Brief
Transcribe the entries below without changing a word, and omit every picture.

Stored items
________________

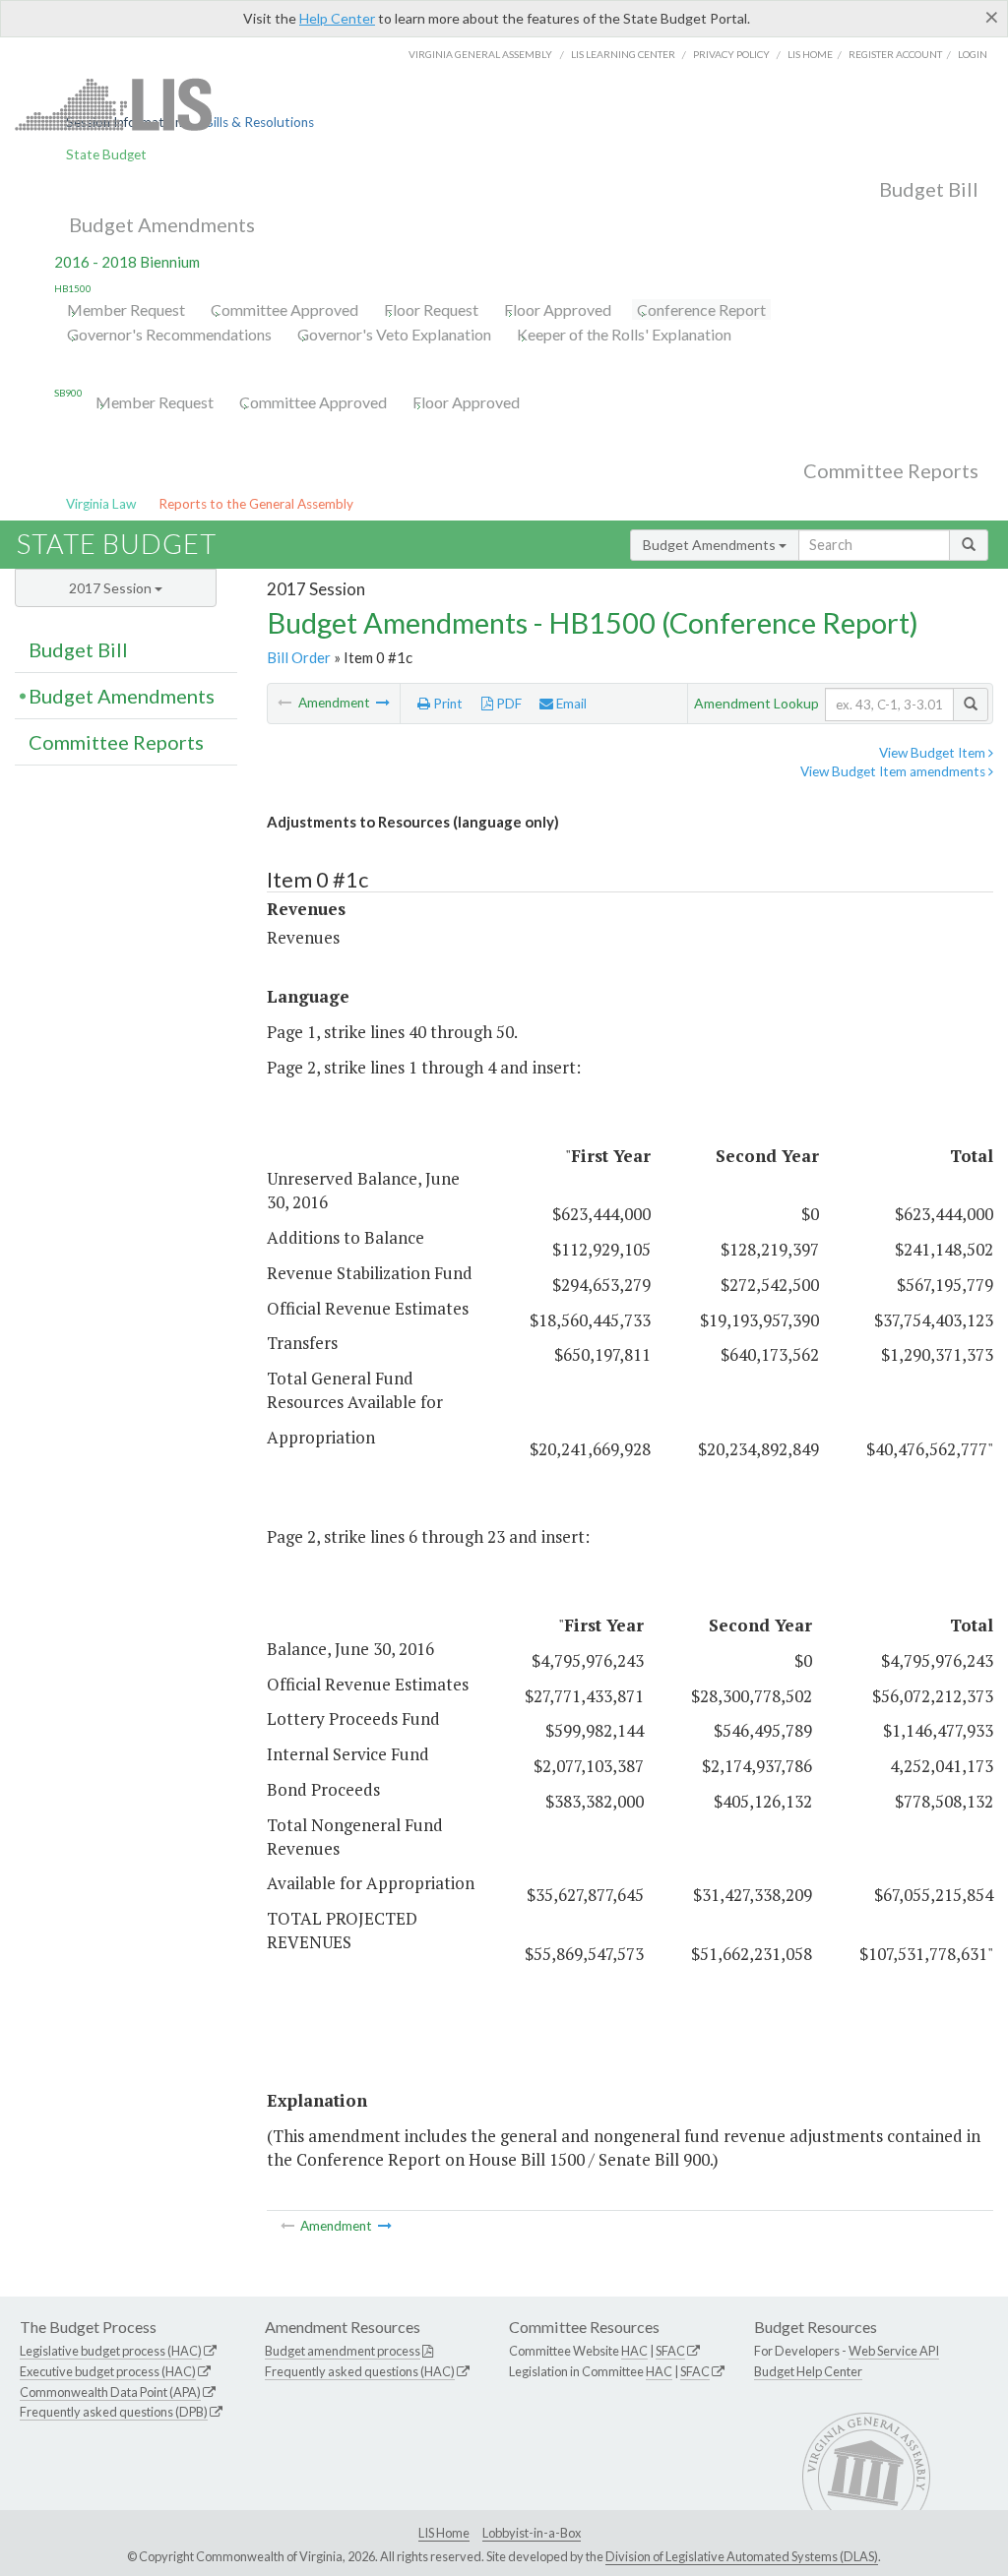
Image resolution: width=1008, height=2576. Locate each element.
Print (446, 703)
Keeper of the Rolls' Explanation (624, 334)
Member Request (126, 309)
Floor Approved (557, 309)
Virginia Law (101, 504)
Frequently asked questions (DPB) (114, 2412)
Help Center (337, 18)
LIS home (810, 54)
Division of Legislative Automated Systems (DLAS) (741, 2556)
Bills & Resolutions (259, 122)
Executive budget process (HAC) (108, 2371)
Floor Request (431, 309)
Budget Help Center (808, 2371)
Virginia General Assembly (480, 54)
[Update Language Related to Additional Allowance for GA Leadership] (383, 702)
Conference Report (701, 309)
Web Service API (894, 2351)
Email (570, 703)
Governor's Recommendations (169, 334)
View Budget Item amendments (894, 771)
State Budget (106, 154)
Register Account (895, 54)
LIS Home (444, 2533)
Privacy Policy (731, 54)
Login (972, 54)
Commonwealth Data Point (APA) (110, 2392)
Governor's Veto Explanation (394, 334)
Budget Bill (928, 189)
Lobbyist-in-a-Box (531, 2533)
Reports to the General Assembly (255, 504)
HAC (634, 2351)
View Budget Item (933, 753)
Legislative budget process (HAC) (111, 2351)
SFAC (670, 2351)
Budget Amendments (162, 224)
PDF (507, 703)
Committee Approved (284, 309)
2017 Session (112, 588)
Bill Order (299, 657)
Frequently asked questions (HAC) (360, 2371)
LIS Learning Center (623, 54)
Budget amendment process (342, 2351)
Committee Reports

________________

Finished exercise
Image resolution: width=1008, height=2576. Locate each element.
Print (446, 703)
Keeper of the Rolls' Explanation (624, 334)
Member Request (126, 309)
Floor Approved (557, 309)
Virginia Law (101, 504)
Frequently asked questions (DPB) (114, 2412)
Help Center (337, 18)
LIS home (810, 54)
Division of Legislative Automated Systems (DLAS) (741, 2556)
Bills & Resolutions (259, 122)
Executive budget process (HAC) (108, 2371)
Floor Request (431, 309)
Budget Help Center (808, 2371)
Virginia General Assembly (480, 54)
[Update Language Related to Additional Allowance for GA Leadership] (383, 702)
Conference Report (701, 309)
Web Service API (894, 2351)
Email (570, 703)
Governor's Recommendations (169, 334)
View Budget Item amendments (894, 771)
State Budget (106, 154)
Register Account (895, 54)
LIS Home (444, 2533)
Privacy Policy (731, 54)
Login (972, 54)
Commonwealth Data Point (APA) (110, 2392)
Governor's Veto Explanation (394, 334)
Budget Bill (928, 189)
Lobbyist-in-a-Box (531, 2533)
Reports to the General Assembly (255, 504)
HAC (634, 2351)
View Budget Item (933, 753)
Legislative budget process (HAC) (111, 2351)
SFAC (670, 2351)
Budget Amendments (162, 224)
PDF (507, 703)
Committee Approved (284, 309)
2017 Session (112, 588)
Bill Order (299, 657)
Frequently asked questions (HAC) (360, 2371)
LIS Learning Center (623, 54)
Budget amendment process (342, 2351)
Committee Reports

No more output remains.